On the job: essential workers die first

New Orleans   The reports of pandemic deaths of essential workers are harrowing. A lot of attention, deservedly, has been given to healthcare workers of all kinds who are living and breathing the virus in emergency rooms and intensive care units. Others are also falling like flies. A South Dakota Smithfield meatpacking plant was shut down with over 80 cases. Delivery drivers for school lunch programs have died, stopping foot depot pickups in some districts that have been a lifeline for lower income children. Grocery store chains are reporting numerous illnesses and deaths. The conundrum is clear.
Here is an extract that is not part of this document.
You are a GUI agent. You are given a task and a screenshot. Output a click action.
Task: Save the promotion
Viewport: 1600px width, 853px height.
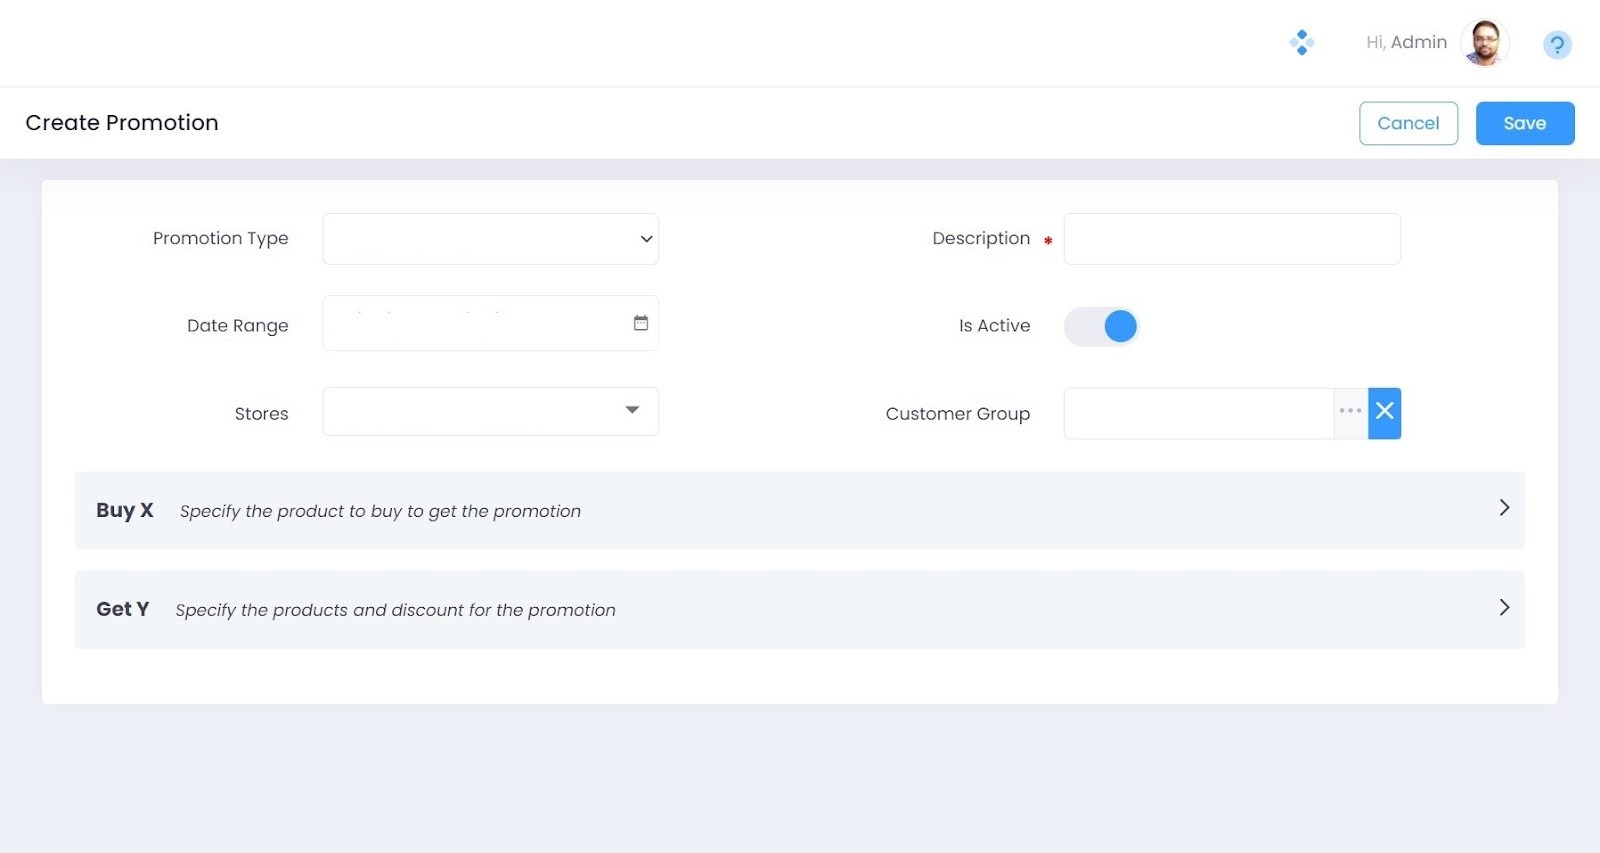pyautogui.click(x=1524, y=123)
The workers are essential and in many of these cases these are lower waged workers who have to make money to survive, so they have no choice but to go to work, often at their own peril, given the laxness that employers are giving to their health and safety.

As the pressure increases and the President and his economic whisperers here and there try to push a reopening of the economy, ready or not, it is hard not to see their voices twisting the health advice from state and federal health officials as they prepare despite the risks. The Food and Drug Administration (FDA) responsible for our food chain from farm to grocery stores is issuing guidelines that seem most concerned with keeping stores open and workers at their post. According to the Washington Post, the FDA echoed,

“… the Centers for Disease Control and Prevention, which has reversed its previous recommendations that workers exposed to someone with covid-19 (or even someone showing symptoms of the disease caused by coronavirus) should be sent home and quarantined for 14 days…. the agencies are not recommending that employees potentially exposed to the coronavirus be sent home and quarantined. Instead, the agencies recommend that employers assess the exposed workers’ health before they start a shift, including temperature checks. Potentially exposed employees should also wear masks, maintain six feet of separation from co-workers and assess their own health throughout the day.

The FDA is recommending six feet of separation for customers and in checkout lines, but is not recommending workers have masks. Note that the priority is now keeping those exposed working. What could go wrong? Everything from what other experts say. Nothing as far as corporate executives seem to be advocating.

Nursing home workers are seeing the same pressure. With thousands of deaths around the country suddenly, as the number of deaths increase, transparency is dying even more quickly than workers and clients. Many states, and Louisiana is one, claimed that they adopted their new policy after discussions with the CDC, although earlier the CDC denied having instructed them to stop disclosing the names of the nursing homes. Now the CDC is under fire in other states as well where communities are unable to find out where hot spots have developed. Given the power of the nursing home lobby in many southern states, including Louisiana, it seems impossible that the association did not push for the veil to be pulled down on the information to protect the businesses of their members, regardless of their health. The association denies having done so, and they will probably argue next that the Pope is no longer Catholic.

Cleaners, delivery workers, and hundreds of other jobs that are also essential have even fewer protections. As the health system is compromised by politics and commercial interests, it seems that being an essential worker is seen by them as acceptable collateral damage. Employers seem delighted to be able to continue to operate their businesses, but seem to be as willing to see some of their workers die first as well.